The only demonstrated health benefit of artificial sweeteners is they reduce your chances for developing cavities. These sweeteners have zero or very few calories, compared with sugar. However, for those who are looking to reduce their weight or control diabetes, the research is conflicting. There is some evidence that in the short term, there are some improvements in weight loss and glucose control, but the research is not definitive on whether artificial sweeteners help with weight loss in the long term.

What are the potential risks?

There are concerns about whether sugar substitutes increase your risk for cardiovascular complications and diabetes. However, for each study that shows an increased risk, another shows it’s not so defined. While the research so far is inconclusive, patients should be aware these questions exist.

One thing you do need to be wary of—the blanket terms “artificial sweeteners” and “sugar substitutes” are broad.

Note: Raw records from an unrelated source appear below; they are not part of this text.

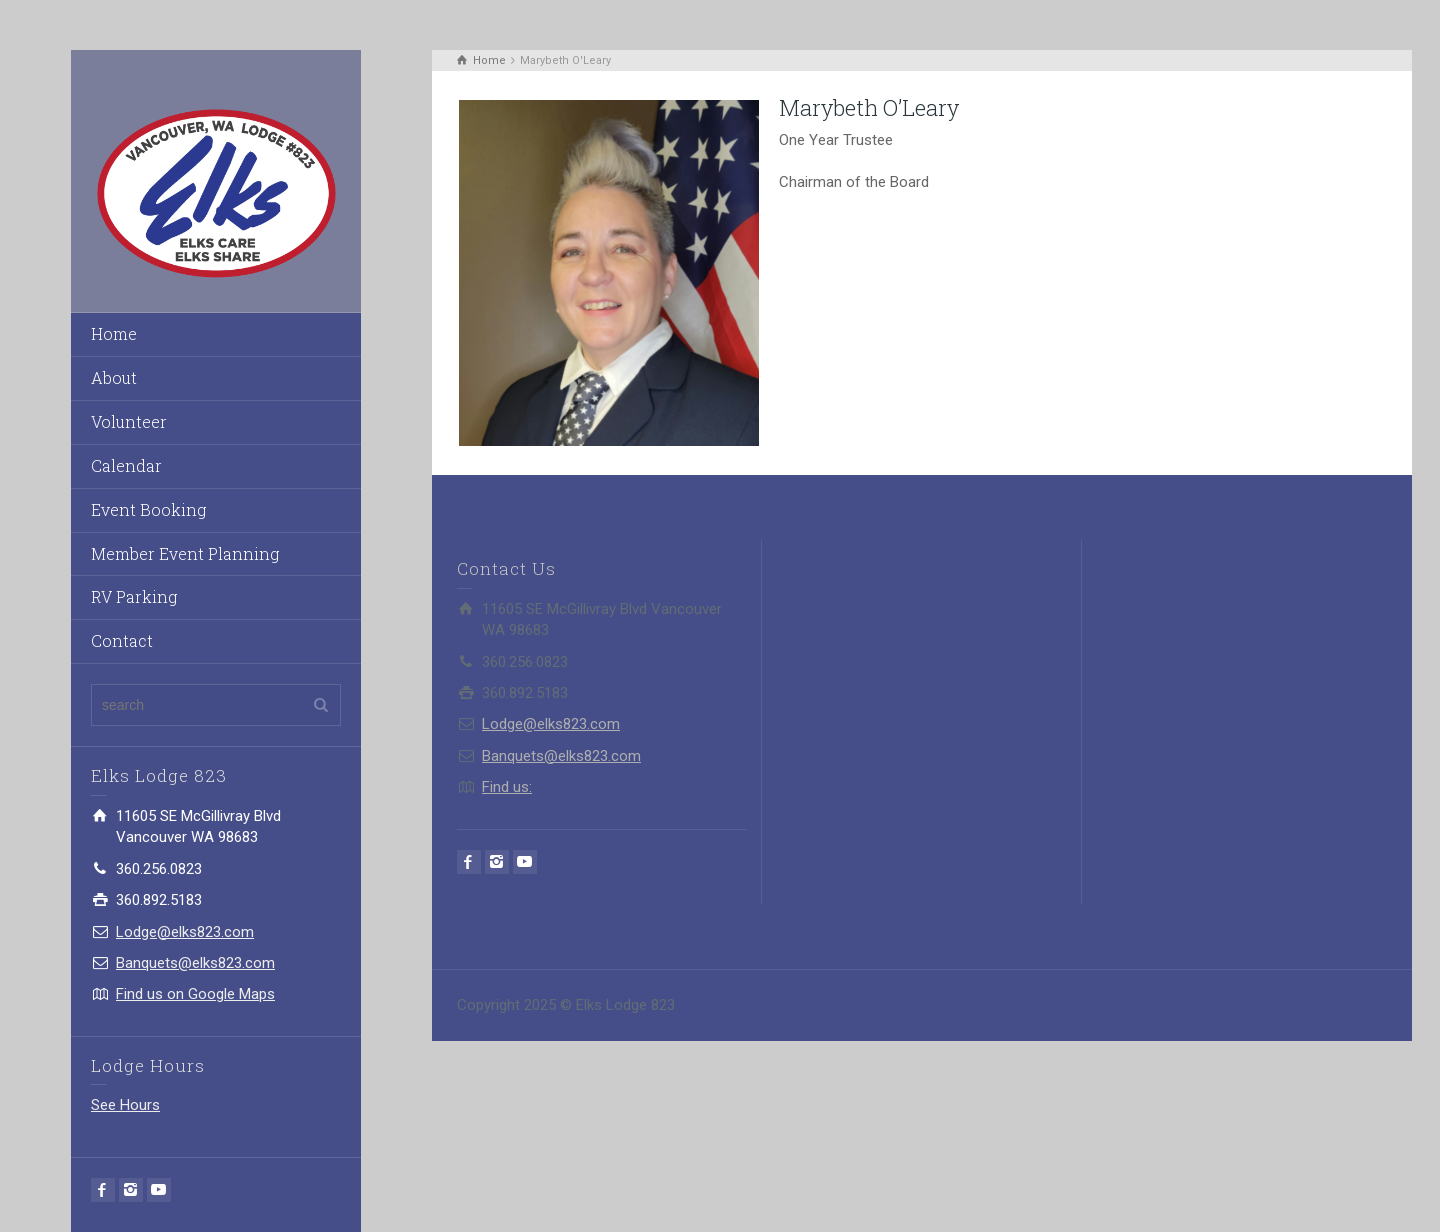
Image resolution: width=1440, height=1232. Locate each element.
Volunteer (129, 421)
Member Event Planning (185, 553)
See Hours (125, 1105)
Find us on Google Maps (195, 994)
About (114, 377)
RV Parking (134, 596)
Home (114, 333)
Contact (122, 640)
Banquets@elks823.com (195, 963)
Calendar (126, 465)
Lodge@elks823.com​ (185, 932)
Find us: (507, 787)
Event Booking (148, 509)
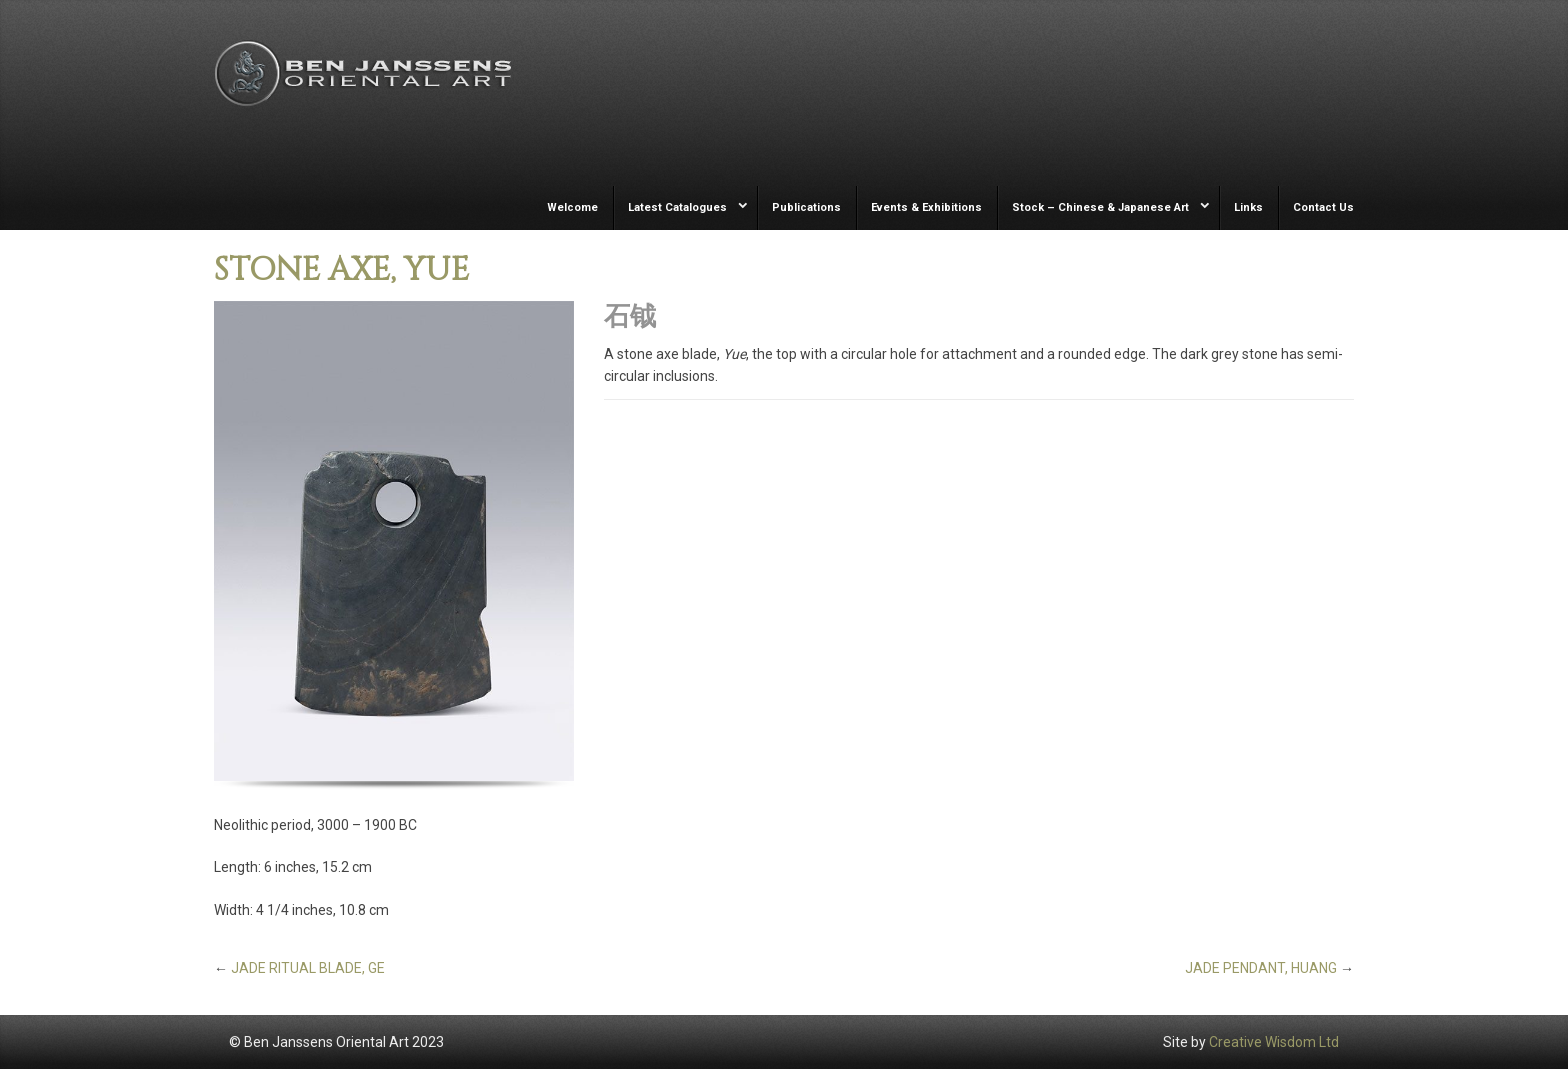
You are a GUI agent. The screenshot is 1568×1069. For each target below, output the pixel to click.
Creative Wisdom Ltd (1274, 1042)
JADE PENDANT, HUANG (1261, 968)
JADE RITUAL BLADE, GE (308, 968)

What are the different types of artificial sweeteners?

Sugar substitutes generally fall into three categories:

  • Synthetic sugars are made in laboratories and factories. Examples include Sweet’N Low® and Splenda®.
  • Sugar alcohols are often found in processed foods labeled as diet products. Despite the name, these products don’t contain actual alcohol. Unlike synthetic sugar, sugar alcohols can affect your blood sugar, so the marketing labels on these products (e.g., “sugar free”) may be misleading. Additionally, people who have underlying digestive problems may have a negative reaction to sugar alcohols, such as stomach upset and bowel movement changes.
  • Natural sugar substitutes, such as Stevia, are extracted from plants. These sugar substitutes are processed in laboratories and factories, but are essentially natural products, such as agave or honey.

How can I know if a food product contains sugar alcohol?

Sugar alcohols are usually found in diet products labeled “sugar free.” If you look at the food label and see ingredients ending in “ol” as in alcohol—such as sorbitol, xylitol, maltitol—it contains sugar alcohols.

Is there a way I can use artificial sweeteners for weight loss?

Artificial sweeteners are useful for weening yourself off added sugar and gradually adapting a wholefood diet. We know they are not effective long term. A doctor or dietician can guide you on how to create a long-term weight loss plan that works for you.  For example, a nutritionist can help you understand how to integrate whole fruits into your diet. While fruits contain sugar, they also contain fiber and other nutrients that are part of a wholesome diet, and can be a healthy substitute for processed snacks. Ultimately, there is no one perfect solution for weight loss. You need to weigh the pros and cons of artificial sweeteners on an individual level, and a health care professional can help you do that.